Quelle que soit l’issue de son histoire à l’Everest, Inoxtag aura de toutes façons réalisé une grande première, du jamais vu dans le milieu de l’alpinisme : tenter de gravir une montagne – puis revenir sans rien dire. 

C’est d’autant plus flagrant qu’il a tenté le sommet le plus haut de la planète, l’a annoncé en grande pompe au monde entier (du moins à ses millions de followers), avant de revenir sans un mot. Silence radio.

Au retour d’expédition, il transmet à son guide et photographe Mathis Dumas, lui même instagrammeur, le rôle de porte-parole.
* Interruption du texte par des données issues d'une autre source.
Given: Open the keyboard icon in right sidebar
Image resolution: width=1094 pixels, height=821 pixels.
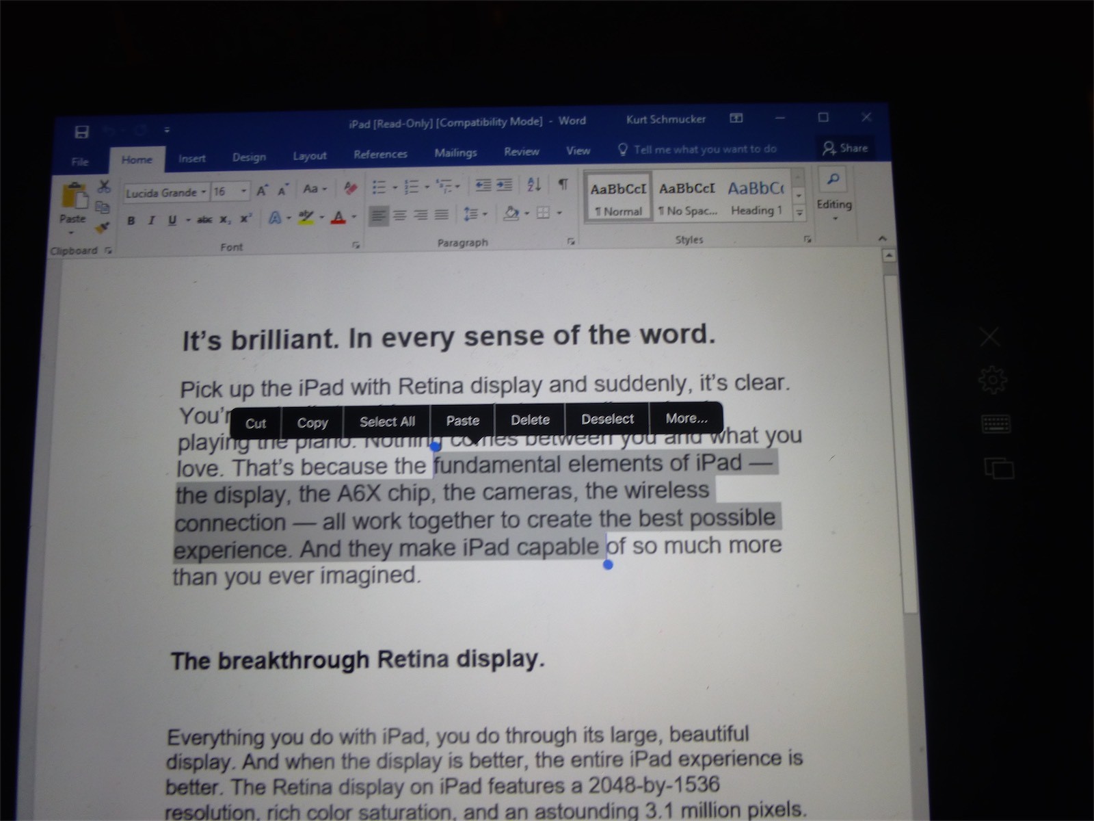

Dans un unique post sibyllin, il écrit : « Inox a besoin de prendre du recul sur ce qu’il s’est passé durant cette aventure en restant à l’écart des réseaux pour le moment. » C’est également le dernier post de Mathis Dumas depuis une semaine, lui qui est pourtant très actif sur les réseaux.

Bingo, le suspens monte. Dans la communauté des followers et au-delà, tout le monde se demande si le sommet a été coché, les théories se montent et se démontent. Même de grands médias tels que le Figaro ou l’Equipe se prennent au jeu et publient sur le sujet. Plus malin encore, la fin du post de Dumas lui-même « En attendant méfiez-vous de ce que vous voyez sur les réseaux » ne fait qu’attiser les spéculations. Bien vu.
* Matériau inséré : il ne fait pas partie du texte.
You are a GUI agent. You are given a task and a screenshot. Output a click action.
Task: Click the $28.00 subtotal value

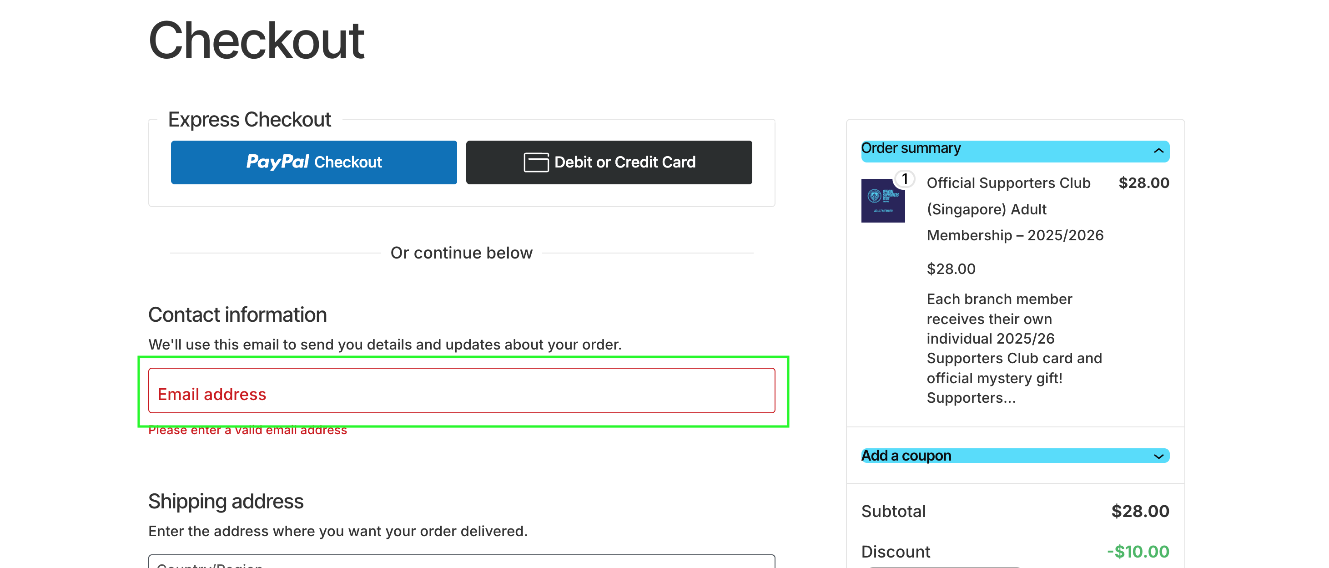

inoxtag filtre l’information
d’une main de maître

Tout cela n’est que l’écume d’une mise en scène ultra huilée. Puisque cette année encore, des centaines de prétendants au sommet de l’Everest y sont parvenus en même temps, puisque cette ascension n’a plus rien de spectaculaire dans le milieu de la montagne (à part dans ses dérives) et puisque qu’elle se banalise même aux yeux du grand public, le jeune Inès Benazzouz, de son vrai nom, filtre l’information d’une main de maître pour garder le secret de la réussite ou de l’échec. N’est-ce pas le ressort le plus simple et le plus efficace de n’importe quel spectacle ? De n’importe quel film ? 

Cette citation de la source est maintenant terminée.